Al op de eerste pagina’s van Programmatisch creëren maken organisatieadviseur Jo Bos en zijn coauteurs Anne Jette van Loon en Hans Licht duidelijk hoe programma’s zich verhouden tot andere organisatievormen, zoals projecten. Waar een project een afgebakende organisatievorm is die moet leiden tot een concreet resultaat, is een programma veel losser opgezet. Een programma heeft wel een specifieke doelstelling, maar de weg ernaartoe is minder concreet omschreven. Pure noodzaak, want de snel veranderende wereld vraagt van bedrijven en andere organisaties in toenemende mate flexibiliteit, zegt Bos. ‘Organisaties krijgen vaak te maken met tijdelijke samenwerkingsverbanden, waar zij een goede structuur voor moeten vinden. Natuurlijk, projecten zijn ook tijdelijke klussen, maar die zijn meer afgebakend. Wat ik merk, is dat de scope van projecten vaak te klein is voor de uitdagingen waarmee organisaties te maken hebben. Je hebt dan een andere taal nodig, andere concepten. De wereld is zo snel aan het veranderen, dat veel organisaties grote moeite hebben om het bij te benen. Denk ook aan de snelheid waarmee wij tegenwoordig informatie uitwisselen. Die is zoveel hoger dan tien jaar geleden. De Boston Consulting Group heeft onlangs een mooi rapport uitgegeven over succesfactoren voor bedrijven in de komende decennia. Key issue om te kunnen overleven is volgens hen de wendbaarheid en aanpassingsvermogen van organisaties. Dat vraagt dat organisaties snel flexibele werkstructuren kunnen bouwen. Binnen de organisatie en met anderen.’
Programmatisch proberen
Wat programmamanagement zo geschikt maakt om organisaties te helpen bij grote, minder voorspelbare samenwerkingsverbanden, is de relatief vrije opzet. ‘Natuurlijk moet je het eerste stuk van een programma plannen, maar de resultaten van het eerste stuk bepalen hoe je de volgende fases invult. Je eet een olifant ook niet in één keer op, je doet het in stukjes. Scherpe doelen formuleren is volgens mij heel belangrijk, maar je moet vervolgens ook flexibel zijn. Je moet ook even iets meer naar links kunnen meebewegen als daar meer winst te behalen is. Dat is nu nog geen vanzelfsprekendheid. Er wordt heel veel programmatisch geprobeerd, maar nog weinig daadwerkelijk gecreëerd. Dat is mijn adagium: van programmatisch proberen naar programmatisch creëren. Echt goed programmamanagement, met goeie instrumenten, zie ik te weinig. Er zijn weinig mensen die systematisch met deskundigheid op het gebied van programmamanagement aan de gang zijn. Het vak staat echt nog in de kinderschoenen.’
Vol aan de slag
Dat is een van de belangrijkste doelstellingen van dit boek: de professionaliteit van het programmamanagement in Nederland verhogen. ‘Er zijn wel een paar boeken over dit onderwerp. Het boek van Gert Wijnen en Theo van der Tak, Programmamanagement, sturen op samenhang, is een klassieker op dit gebied. Maar een echt handboek was er nog niet. Daar hebben wij in willen voorzien. Dit is een boek waar de programmamanager vol mee aan de slag kan. Alle elementen die je nodig hebt voor het runnen van een goed programma staan er in. Dat was althans onze ambitie toen we ermee begonnen.’

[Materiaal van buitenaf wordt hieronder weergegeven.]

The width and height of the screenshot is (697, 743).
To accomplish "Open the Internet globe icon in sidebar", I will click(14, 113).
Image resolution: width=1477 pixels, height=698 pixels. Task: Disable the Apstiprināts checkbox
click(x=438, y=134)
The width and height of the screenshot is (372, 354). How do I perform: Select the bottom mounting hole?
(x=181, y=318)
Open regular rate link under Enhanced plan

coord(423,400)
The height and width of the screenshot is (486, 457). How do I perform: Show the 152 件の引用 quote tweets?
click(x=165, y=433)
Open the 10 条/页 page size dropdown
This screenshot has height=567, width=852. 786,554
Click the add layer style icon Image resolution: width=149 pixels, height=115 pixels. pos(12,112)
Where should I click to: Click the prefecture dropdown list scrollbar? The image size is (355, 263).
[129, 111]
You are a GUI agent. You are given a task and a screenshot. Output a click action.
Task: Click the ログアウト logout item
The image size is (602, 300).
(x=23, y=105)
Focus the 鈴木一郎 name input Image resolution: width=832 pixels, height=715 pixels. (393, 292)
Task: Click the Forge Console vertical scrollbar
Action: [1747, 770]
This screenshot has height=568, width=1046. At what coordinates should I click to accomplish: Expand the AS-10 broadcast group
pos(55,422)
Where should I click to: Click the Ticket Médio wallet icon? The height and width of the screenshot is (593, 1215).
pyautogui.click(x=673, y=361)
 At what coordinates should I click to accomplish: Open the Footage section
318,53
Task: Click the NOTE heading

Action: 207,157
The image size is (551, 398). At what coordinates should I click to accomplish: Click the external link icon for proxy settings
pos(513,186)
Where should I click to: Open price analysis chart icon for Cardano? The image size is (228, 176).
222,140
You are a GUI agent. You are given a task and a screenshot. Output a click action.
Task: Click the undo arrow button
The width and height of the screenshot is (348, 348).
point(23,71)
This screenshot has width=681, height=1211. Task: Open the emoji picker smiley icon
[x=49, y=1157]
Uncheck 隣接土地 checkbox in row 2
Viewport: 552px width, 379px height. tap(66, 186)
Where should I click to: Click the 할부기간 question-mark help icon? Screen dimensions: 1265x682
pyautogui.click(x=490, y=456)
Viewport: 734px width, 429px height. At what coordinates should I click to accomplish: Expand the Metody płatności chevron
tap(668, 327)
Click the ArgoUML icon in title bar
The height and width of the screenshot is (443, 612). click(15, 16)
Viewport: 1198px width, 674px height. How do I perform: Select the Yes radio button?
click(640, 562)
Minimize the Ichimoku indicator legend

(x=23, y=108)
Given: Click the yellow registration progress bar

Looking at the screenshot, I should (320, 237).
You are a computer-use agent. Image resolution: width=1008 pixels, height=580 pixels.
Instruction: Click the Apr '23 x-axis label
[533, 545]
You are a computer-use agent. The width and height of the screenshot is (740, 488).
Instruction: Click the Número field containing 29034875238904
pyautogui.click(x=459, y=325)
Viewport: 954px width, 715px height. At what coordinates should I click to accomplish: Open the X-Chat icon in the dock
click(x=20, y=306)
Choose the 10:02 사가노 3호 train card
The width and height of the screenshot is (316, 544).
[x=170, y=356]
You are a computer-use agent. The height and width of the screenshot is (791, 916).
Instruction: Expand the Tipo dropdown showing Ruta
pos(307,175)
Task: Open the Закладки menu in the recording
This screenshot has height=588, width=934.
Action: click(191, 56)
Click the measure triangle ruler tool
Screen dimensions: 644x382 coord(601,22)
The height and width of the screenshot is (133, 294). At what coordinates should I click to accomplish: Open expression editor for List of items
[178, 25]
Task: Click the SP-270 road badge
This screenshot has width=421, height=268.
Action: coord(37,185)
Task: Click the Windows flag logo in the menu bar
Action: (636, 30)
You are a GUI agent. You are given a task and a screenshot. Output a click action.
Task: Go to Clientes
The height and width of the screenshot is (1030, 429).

Die professionalisering begint volgens Bos met het bewustzijn dat programmamanagement echt een ander vak is. ‘Als je in een organisatie rondloopt, merk je al snel dat er heel veel talen door elkaar heen worden gebruikt. Iemand krijgt de titel ‘programmamanager’ alleen maar omdat hij of zij een schaaltje meer moet krijgen, terwijl het niets met de invulling van de rol te maken heeft. Mensen gooien programma’s met projecten op één hoop, terwijl het een andere manier van werken is. Natuurlijk gebruik je voor een deel dezelfde instrumenten, maar het vraagt om andere competenties. Het echt goed kijken naar programma’s is wel belangrijk. Ten eerste is de complexiteit van programma’s veel groter dan van de meeste projecten. Ten tweede vraagt programmamanagement echt andere vaardigheden. Hoe maak je een goed functionerende doelenboom, hoe zorg je ervoor dat de doelstellingen goed geformuleerd zijn? En ten derde is de planning van de acties en activiteiten heel belangrijk. Ik werk met verschillende organisaties en ik kom maar heel weinig goede programmacontracten tegen, die echt tot in de puntjes verzorgd zijn. Daar is veel te winnen. Je ziet dat mensen met een grote ambitie beginnen, maar omdat het niet goed aangepakt wordt, loopt de energie er nogal eens uit.’
Oliemannetje
Om die energie op peil te houden, helpt het als de programma’s op een krachtige, meeslepende visie zijn gebaseerd, is de overtuiging van Bos. ‘Ik denk dat je op twee manieren kunt werken’, zegt hij. ‘Enerzijds vanuit een stevig sturings- of beheersconcept, anderzijds vanuit het zoeken naar vrije energie. Die tweede manier hoort bij deze tijd, is mijn overtuiging. Mensen zijn op zoek naar hoe zij samen van uit een gedeeld beeld, vanuit een gedeelde visie, zich ergens aan kunnen verbinden en samen mooie dingen kunnen doen.’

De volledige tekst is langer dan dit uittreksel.